The cog that has stopped, the cog whose arrest is inevitable when you walk the road to poverty called Keynesianism, is of course the third piece in the confiscation and destruction of savings: the saver. No magical Keynesian accountant spell can get us out of this because it lacks the real savings that they can confiscate and destroy to simulate that they create wealth and produce.

Only genuine production (not disguised consumption of production), and savings that allow the preservation and restoration of capital destroyed in the last 50 years, can lift us out of this depression, but none of this would be possible when the economy is crushed by the Great Parasite and his high priests – shamans.

QE’s operations have failed to achieve their goal of inflation because they are a desperate measure in the face of gigantic deflationary forces and simply fail to overcome the power of those deflationary forces. The QE is not a monetary but a fiscal measure, and is, therefore, illegitimate/illegal, since tax measures can only be decided by elected representatives of a Parliament and not by senior officials (who are also deeply retarded).

The QE, as a fiscal measure, consists of a nationalisation of bad private debt. The huge holes in the banks caused by loans that could not be collected are transferred to the taxpayers’ balance sheet, in a Keynesian fantasy operation since the taxpayers will never be able to pay that debt.

The balance sheet of the financial system, which was completely bankrupt, is somewhat healthy and the debt of households and companies is reduced at the cost of an explosive increase in the debt of future taxpayers (the debt of States). In order to understand the process correctly, you have to understand what inflation is and what deflation is. Inflation is the rate of growth of short-term living debt in the system and deflation is the process of contraction of debt stock.

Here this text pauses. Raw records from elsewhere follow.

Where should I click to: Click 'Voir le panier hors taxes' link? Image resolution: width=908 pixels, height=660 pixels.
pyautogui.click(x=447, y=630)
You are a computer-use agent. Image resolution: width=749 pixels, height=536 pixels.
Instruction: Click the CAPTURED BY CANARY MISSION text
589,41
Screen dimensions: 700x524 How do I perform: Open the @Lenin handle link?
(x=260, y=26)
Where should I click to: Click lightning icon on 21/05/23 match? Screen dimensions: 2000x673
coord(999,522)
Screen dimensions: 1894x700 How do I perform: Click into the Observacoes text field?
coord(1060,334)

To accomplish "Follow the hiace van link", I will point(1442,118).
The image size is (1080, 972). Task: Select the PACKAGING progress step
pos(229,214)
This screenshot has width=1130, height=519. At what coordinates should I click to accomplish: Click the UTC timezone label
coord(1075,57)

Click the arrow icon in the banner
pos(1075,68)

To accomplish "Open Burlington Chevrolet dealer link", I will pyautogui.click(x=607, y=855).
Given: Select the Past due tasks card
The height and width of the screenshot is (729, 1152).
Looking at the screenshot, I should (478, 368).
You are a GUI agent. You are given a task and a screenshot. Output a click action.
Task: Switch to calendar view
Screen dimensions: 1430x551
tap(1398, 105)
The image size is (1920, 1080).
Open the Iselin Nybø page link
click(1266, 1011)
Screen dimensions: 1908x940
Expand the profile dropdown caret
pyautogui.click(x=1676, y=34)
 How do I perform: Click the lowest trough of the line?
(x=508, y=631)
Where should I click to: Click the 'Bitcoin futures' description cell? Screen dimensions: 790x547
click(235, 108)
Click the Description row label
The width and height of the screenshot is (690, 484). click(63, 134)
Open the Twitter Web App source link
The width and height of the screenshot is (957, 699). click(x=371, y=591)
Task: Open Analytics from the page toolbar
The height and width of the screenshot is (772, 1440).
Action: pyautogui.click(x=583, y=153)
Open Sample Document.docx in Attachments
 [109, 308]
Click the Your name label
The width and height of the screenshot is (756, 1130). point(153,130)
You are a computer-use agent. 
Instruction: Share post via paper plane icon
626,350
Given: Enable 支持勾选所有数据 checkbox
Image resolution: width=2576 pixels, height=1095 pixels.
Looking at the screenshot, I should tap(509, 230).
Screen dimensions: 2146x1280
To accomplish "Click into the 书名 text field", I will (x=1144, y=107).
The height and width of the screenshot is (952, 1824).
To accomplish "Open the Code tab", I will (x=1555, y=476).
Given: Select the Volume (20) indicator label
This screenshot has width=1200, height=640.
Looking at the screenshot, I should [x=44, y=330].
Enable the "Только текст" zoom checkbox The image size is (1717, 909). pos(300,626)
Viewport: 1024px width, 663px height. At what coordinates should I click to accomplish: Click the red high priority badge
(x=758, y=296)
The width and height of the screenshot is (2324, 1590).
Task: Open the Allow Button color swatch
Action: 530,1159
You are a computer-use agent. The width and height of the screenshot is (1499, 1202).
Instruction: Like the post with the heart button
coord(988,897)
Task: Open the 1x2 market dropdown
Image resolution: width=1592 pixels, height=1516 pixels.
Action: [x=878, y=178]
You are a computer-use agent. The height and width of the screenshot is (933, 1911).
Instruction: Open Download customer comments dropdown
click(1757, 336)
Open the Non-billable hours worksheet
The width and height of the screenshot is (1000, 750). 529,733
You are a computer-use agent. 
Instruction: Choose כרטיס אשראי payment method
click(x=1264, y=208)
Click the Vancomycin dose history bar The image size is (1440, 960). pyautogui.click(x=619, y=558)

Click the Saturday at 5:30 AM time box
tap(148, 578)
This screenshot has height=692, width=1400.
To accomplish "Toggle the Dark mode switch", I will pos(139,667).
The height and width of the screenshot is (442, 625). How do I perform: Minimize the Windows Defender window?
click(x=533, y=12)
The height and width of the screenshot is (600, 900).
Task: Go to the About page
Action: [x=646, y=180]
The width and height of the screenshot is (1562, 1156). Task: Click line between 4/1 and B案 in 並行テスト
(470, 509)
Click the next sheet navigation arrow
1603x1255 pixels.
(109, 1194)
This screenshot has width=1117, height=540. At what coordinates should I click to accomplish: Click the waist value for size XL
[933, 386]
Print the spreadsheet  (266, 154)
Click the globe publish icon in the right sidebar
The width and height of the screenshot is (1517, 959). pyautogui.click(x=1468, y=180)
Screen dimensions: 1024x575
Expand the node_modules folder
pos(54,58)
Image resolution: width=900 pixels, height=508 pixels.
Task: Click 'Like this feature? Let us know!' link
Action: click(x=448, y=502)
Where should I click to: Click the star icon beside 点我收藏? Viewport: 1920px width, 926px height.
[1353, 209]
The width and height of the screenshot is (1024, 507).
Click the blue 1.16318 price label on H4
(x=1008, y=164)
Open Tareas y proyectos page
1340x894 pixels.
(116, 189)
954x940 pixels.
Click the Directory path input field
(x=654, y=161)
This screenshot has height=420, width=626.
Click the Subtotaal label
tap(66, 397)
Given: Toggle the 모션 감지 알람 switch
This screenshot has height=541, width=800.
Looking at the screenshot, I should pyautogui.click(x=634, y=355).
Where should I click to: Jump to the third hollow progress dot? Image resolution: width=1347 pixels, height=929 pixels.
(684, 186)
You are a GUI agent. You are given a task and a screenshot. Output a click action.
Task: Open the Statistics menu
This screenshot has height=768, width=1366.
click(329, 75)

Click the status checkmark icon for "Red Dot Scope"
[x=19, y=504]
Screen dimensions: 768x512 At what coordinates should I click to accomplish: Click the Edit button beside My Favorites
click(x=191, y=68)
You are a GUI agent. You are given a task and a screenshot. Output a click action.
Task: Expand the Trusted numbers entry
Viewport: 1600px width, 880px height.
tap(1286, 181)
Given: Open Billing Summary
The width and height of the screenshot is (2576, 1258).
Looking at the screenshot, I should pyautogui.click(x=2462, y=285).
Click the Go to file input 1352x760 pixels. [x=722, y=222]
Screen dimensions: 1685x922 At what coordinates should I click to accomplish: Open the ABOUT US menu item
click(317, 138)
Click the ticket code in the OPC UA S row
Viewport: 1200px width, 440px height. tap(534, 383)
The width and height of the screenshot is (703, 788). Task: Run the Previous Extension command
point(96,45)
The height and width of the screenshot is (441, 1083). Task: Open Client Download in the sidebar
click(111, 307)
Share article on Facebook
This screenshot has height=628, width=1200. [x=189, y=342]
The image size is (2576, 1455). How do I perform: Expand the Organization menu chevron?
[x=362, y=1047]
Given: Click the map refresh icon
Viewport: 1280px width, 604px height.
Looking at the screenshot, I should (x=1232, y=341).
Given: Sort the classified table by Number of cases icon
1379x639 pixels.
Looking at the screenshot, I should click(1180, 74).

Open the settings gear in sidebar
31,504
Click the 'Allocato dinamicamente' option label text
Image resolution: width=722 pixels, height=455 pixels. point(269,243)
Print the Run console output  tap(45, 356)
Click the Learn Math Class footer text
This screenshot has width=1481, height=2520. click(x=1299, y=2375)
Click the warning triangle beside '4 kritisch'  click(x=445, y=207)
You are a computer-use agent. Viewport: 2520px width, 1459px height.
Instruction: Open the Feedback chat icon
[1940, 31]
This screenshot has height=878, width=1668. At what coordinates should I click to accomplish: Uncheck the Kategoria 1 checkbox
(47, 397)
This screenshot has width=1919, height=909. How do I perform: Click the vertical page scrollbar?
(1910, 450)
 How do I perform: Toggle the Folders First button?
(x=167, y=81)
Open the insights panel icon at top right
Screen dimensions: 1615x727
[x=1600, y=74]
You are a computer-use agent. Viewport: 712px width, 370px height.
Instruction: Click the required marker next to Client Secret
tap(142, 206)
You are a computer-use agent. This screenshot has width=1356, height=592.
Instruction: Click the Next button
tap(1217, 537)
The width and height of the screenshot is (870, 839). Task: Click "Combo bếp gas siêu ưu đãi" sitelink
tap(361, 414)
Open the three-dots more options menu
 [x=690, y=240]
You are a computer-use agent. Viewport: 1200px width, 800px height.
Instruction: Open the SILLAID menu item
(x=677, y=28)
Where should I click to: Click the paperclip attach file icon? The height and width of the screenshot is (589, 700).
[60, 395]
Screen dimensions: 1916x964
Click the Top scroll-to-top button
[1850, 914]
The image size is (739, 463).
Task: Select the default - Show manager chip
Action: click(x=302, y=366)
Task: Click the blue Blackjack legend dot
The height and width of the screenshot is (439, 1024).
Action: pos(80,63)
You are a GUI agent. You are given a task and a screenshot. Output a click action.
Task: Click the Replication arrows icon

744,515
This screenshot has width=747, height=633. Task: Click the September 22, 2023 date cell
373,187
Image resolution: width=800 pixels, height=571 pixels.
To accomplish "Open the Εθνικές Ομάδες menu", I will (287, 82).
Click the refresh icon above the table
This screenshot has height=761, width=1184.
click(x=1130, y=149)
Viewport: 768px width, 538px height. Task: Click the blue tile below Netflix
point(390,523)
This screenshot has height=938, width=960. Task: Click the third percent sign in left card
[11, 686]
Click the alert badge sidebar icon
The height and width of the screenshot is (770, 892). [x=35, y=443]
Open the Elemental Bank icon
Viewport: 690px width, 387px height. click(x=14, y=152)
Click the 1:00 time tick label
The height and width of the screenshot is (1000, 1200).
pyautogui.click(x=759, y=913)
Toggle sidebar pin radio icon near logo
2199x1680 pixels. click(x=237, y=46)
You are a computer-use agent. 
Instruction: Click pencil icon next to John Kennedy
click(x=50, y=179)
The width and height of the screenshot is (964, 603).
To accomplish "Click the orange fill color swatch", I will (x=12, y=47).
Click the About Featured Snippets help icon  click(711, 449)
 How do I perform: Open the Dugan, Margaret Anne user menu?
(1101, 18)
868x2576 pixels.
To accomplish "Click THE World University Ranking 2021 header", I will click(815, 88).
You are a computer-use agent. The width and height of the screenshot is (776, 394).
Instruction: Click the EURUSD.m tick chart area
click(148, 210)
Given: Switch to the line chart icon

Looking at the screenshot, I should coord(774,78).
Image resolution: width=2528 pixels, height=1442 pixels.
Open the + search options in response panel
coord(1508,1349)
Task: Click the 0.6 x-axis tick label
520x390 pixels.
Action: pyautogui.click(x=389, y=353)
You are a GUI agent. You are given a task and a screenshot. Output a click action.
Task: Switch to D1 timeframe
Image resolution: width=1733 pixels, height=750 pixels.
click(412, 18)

The price increase is only a marginal symptom, which sometimes accompanies and supposes a canary in the inflation mine but is not a fundamental phenomenon and is not always present. For example, hyper-inflationary processes in the Weimar Republic, Venezuela, Zimbabwe, or, today, Argentina occur in severely deflationary scenarios: debt/real value savings in these economies contract severely even if prices rise due to massive counterfeiting of money by governments.

Deflation, contraction of debt/savings present in an economy occur because agents repay their debts and do not go into debt again, because the agents stop saving and there is no savings to finance new credit or because the debtors are unable to meet the financial cost of their debts and those debts become uncollectible and are erased from the banks’ books.

During the onset of the last Great Depression, the current Great Depression, living debt was grossly contracted by debtors’ default. The non-payment of a debt makes that bank asset a failed one: the bank’s right to collect that debt and pushes the bank into bankruptcy, which destroys the savings of the bank’s shareholders first and the bank’s depositors afterward.

For example, a bank with deposits of 10 billion and a capital of 2 billion contributed by shareholders has lent 12 billion. That bank’s assets: its right to collect $12 billion from its debtors, allows it to meet its commitments of $10 billion to depositors and $2 billion to its shareholders.

If that bank’s debtors defaulted on $5 billion, the bank would have to erase, as uncollectible, assets worth $5 billion. Now the bank has assets of only 7 billion with which it would have to face commitments (debts) of 12 billion. The bank is bankrupt and shareholders’ savings worth 2 billion (the bank stock is listed at zero) and depositors’ savings worth 3 billion (depositors suffer a 30% cut, lose 30% of the balance on their deposits) have been destroyed.